* _WORK ITEM_: Give all the records again, with no alterations.

++++++++++

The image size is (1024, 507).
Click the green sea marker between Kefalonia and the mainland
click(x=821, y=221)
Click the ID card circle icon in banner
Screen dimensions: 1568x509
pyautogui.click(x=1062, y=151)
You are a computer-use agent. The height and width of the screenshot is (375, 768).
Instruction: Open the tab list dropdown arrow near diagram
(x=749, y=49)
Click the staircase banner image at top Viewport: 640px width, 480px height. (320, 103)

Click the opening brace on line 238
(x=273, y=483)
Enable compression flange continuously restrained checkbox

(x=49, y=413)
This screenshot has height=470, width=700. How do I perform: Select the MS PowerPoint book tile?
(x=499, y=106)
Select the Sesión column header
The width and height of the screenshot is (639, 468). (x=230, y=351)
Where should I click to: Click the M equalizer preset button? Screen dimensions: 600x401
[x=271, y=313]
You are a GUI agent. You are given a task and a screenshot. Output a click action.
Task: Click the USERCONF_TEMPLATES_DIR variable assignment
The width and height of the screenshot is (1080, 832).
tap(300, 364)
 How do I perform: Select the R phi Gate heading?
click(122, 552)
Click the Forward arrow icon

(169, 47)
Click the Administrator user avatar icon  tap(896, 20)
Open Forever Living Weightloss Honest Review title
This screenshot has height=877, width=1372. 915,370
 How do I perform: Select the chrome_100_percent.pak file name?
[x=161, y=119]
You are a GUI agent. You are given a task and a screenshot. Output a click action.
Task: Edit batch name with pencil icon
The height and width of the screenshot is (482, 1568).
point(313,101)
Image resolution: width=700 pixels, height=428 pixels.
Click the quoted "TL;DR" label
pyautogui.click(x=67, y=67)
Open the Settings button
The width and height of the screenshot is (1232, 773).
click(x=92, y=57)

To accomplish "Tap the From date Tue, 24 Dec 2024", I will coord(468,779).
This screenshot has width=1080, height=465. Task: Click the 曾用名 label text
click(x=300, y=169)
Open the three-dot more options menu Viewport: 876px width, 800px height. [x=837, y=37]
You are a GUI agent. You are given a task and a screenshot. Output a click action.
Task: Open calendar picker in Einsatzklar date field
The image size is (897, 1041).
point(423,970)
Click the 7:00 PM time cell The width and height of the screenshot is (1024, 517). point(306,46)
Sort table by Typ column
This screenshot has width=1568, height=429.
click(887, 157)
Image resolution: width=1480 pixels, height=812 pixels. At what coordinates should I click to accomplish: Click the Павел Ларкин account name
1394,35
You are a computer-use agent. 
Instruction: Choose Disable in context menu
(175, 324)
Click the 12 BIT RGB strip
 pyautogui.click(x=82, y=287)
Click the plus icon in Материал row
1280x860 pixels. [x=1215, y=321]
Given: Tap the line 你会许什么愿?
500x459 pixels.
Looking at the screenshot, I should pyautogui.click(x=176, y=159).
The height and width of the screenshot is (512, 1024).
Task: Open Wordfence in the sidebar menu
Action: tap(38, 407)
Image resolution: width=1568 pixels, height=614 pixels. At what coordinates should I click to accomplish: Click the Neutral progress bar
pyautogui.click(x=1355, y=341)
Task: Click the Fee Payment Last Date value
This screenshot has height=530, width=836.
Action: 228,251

++++++++++

* _WRITTEN RESPONSE_:
The image size is (1024, 507).
Click the green sea marker between Kefalonia and the mainland
click(x=821, y=221)
Click the ID card circle icon in banner
Screen dimensions: 1568x509
pyautogui.click(x=1062, y=151)
You are a computer-use agent. The height and width of the screenshot is (375, 768).
Instruction: Open the tab list dropdown arrow near diagram
(x=749, y=49)
Click the staircase banner image at top Viewport: 640px width, 480px height. (320, 103)

Click the opening brace on line 238
(x=273, y=483)
Enable compression flange continuously restrained checkbox

(x=49, y=413)
This screenshot has height=470, width=700. How do I perform: Select the MS PowerPoint book tile?
(x=499, y=106)
Select the Sesión column header
The width and height of the screenshot is (639, 468). (x=230, y=351)
Where should I click to: Click the M equalizer preset button? Screen dimensions: 600x401
[x=271, y=313]
You are a GUI agent. You are given a task and a screenshot. Output a click action.
Task: Click the USERCONF_TEMPLATES_DIR variable assignment
The width and height of the screenshot is (1080, 832).
tap(300, 364)
 How do I perform: Select the R phi Gate heading?
click(122, 552)
Click the Forward arrow icon

(169, 47)
Click the Administrator user avatar icon  tap(896, 20)
Open Forever Living Weightloss Honest Review title
This screenshot has height=877, width=1372. 915,370
 How do I perform: Select the chrome_100_percent.pak file name?
[x=161, y=119]
You are a GUI agent. You are given a task and a screenshot. Output a click action.
Task: Edit batch name with pencil icon
The height and width of the screenshot is (482, 1568).
point(313,101)
Image resolution: width=700 pixels, height=428 pixels.
Click the quoted "TL;DR" label
pyautogui.click(x=67, y=67)
Open the Settings button
The width and height of the screenshot is (1232, 773).
click(x=92, y=57)

To accomplish "Tap the From date Tue, 24 Dec 2024", I will coord(468,779).
This screenshot has width=1080, height=465. Task: Click the 曾用名 label text
click(x=300, y=169)
Open the three-dot more options menu Viewport: 876px width, 800px height. [x=837, y=37]
You are a GUI agent. You are given a task and a screenshot. Output a click action.
Task: Open calendar picker in Einsatzklar date field
The image size is (897, 1041).
point(423,970)
Click the 7:00 PM time cell The width and height of the screenshot is (1024, 517). point(306,46)
Sort table by Typ column
This screenshot has width=1568, height=429.
click(887, 157)
Image resolution: width=1480 pixels, height=812 pixels. At what coordinates should I click to accomplish: Click the Павел Ларкин account name
1394,35
You are a computer-use agent. 
Instruction: Choose Disable in context menu
(175, 324)
Click the 12 BIT RGB strip
 pyautogui.click(x=82, y=287)
Click the plus icon in Материал row
1280x860 pixels. [x=1215, y=321]
Given: Tap the line 你会许什么愿?
500x459 pixels.
Looking at the screenshot, I should pyautogui.click(x=176, y=159).
The height and width of the screenshot is (512, 1024).
Task: Open Wordfence in the sidebar menu
Action: tap(38, 407)
Image resolution: width=1568 pixels, height=614 pixels. At what coordinates should I click to accomplish: Click the Neutral progress bar
pyautogui.click(x=1355, y=341)
Task: Click the Fee Payment Last Date value
This screenshot has height=530, width=836.
Action: 228,251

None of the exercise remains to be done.